▶ Text segment
BEGIN

Although dinner is not served, delectable hors d’oeuvres are offered in place of the normal EBA’s garlic knots. A key feature must be noted in order to rightly distinguish this event from other Green Key celebrations. Whereas most parties over Green Key resemble the Theta Delt basement at 2 AM with sweaty half-clad bodies, Champagne is unique in that swing dancing in the living room is customary. Instead of the usual DJ or iPod blasting out the newest One Direction song, SAE hires a jazz band. This year, The Green Room will be playing songs from their danceable jazz, funk, blues, and soul repertoire.

The origins of this elegant event date back to the 1970s, but the inspiration behind its founding remains unknown. One can surmise that an array of elements contributed to the birth of this classiness. The way I imagine it, the SAE President was probably sitting down one evening to read The Great Gatsby when he suddenly started comparing his juvenile nights in frat basements to the extravagant social gatherings that Fitzgerald makes us dream about. If Champagne seeks to accomplish one thing only, it is to remind Dartmouth students of what is expected of them. Drunken dance floor make outs in the bottom of a frat basement are only acceptable during these four (or possibly 5 – sorry engineering majors) precious years in college. When we venture into the real world, we are expected to conduct ourselves in a polished and cultured manner. Champagne enables us to momentarily glimpse of real world raging, and it is certainly a welcome break from a weekend that is always chockfull of unrefined madness.

END

▶ Extracted records
BEGIN

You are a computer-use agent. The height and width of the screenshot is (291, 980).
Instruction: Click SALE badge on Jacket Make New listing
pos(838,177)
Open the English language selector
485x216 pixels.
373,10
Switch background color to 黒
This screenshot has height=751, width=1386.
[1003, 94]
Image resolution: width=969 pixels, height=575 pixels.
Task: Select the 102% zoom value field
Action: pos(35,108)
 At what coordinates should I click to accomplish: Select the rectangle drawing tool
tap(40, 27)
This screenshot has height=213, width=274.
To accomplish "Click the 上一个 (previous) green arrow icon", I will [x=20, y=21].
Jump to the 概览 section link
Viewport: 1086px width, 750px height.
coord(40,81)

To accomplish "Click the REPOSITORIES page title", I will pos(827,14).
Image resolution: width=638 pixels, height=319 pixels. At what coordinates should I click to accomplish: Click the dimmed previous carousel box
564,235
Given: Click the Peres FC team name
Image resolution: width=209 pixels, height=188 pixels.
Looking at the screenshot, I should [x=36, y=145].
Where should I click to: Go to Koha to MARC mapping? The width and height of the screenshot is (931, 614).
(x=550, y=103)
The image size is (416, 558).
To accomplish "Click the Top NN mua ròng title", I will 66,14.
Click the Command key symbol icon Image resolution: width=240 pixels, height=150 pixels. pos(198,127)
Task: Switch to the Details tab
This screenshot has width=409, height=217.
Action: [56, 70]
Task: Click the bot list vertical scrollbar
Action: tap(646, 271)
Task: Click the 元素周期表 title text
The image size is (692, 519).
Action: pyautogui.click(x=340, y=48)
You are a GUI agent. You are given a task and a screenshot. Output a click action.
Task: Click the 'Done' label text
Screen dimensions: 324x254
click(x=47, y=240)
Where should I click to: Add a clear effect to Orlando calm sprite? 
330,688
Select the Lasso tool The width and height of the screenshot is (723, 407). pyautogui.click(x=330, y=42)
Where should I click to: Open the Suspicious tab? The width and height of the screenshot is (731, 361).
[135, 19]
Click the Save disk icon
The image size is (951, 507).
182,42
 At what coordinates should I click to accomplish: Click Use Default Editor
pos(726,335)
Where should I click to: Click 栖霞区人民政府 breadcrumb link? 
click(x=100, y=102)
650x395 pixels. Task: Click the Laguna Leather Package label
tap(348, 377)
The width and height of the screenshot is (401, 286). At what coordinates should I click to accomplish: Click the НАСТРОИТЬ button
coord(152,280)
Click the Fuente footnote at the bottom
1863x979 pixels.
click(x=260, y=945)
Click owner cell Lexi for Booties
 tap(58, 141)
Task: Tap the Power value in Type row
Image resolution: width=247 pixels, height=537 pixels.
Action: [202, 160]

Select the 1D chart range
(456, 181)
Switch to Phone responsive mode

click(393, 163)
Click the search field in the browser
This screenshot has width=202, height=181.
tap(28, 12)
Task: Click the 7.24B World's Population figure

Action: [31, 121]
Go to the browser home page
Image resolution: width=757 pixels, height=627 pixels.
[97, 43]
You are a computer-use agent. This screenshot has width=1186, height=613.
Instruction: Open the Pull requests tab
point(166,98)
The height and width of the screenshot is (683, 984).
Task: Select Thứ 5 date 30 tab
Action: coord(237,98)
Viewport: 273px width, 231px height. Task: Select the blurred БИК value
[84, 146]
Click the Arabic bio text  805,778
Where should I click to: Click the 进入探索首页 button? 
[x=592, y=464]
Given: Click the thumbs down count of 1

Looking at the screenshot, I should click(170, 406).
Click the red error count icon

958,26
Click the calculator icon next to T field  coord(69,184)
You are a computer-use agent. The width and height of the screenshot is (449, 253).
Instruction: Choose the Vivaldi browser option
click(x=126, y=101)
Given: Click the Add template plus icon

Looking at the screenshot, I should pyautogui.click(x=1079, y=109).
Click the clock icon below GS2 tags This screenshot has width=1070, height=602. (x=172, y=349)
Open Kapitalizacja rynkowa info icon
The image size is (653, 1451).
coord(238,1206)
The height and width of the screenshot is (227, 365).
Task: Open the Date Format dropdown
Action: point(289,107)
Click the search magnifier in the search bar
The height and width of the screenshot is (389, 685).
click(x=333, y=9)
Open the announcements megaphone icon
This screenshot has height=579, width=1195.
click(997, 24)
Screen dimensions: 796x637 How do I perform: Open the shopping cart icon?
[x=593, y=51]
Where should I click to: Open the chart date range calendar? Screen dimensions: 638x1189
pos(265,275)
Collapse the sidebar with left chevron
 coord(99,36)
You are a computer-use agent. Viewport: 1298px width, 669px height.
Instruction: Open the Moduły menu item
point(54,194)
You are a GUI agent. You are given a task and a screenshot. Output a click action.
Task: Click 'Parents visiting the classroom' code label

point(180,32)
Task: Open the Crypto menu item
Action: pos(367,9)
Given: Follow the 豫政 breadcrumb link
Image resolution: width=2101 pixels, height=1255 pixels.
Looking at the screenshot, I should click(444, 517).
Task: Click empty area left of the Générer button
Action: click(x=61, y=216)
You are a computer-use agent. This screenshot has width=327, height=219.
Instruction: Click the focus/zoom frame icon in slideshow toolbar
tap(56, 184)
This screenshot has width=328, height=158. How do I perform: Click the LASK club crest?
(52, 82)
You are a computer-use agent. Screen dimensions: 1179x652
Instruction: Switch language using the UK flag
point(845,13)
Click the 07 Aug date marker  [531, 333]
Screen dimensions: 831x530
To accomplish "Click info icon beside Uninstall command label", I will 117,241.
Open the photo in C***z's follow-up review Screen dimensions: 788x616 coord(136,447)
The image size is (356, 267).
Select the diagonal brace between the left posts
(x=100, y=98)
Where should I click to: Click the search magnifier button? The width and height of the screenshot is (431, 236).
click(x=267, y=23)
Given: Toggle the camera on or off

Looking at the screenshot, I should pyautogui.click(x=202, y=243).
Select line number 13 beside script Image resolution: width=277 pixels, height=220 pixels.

END

▶ Task set
a) Reproduce word for word the passage of the text about SAE's Champagne party that runs from "Although dinner is" to "blues, and soul repertoire.".
b) Using the text about SAE's Champagne party, explain in one to three sentences why the event is meant to remind Dartmouth students of what is expected of them.

▶ Responses to the exercise
a)
Although dinner is not served, delectable hors d’oeuvres are offered in place of the normal EBA’s garlic knots. A key feature must be noted in order to rightly distinguish this event from other Green Key celebrations. Whereas most parties over Green Key resemble the Theta Delt basement at 2 AM with sweaty half-clad bodies, Champagne is unique in that swing dancing in the living room is customary. Instead of the usual DJ or iPod blasting out the newest One Direction song, SAE hires a jazz band. This year, The Green Room will be playing songs from their danceable jazz, funk, blues, and soul repertoire.

b) Drunken make-outs in frat basements are acceptable only during the four (or possibly five) years of college. In the real world, students will be expected to conduct themselves in a polished and cultured manner, and Champagne offers a brief glimpse of that more refined way of celebrating.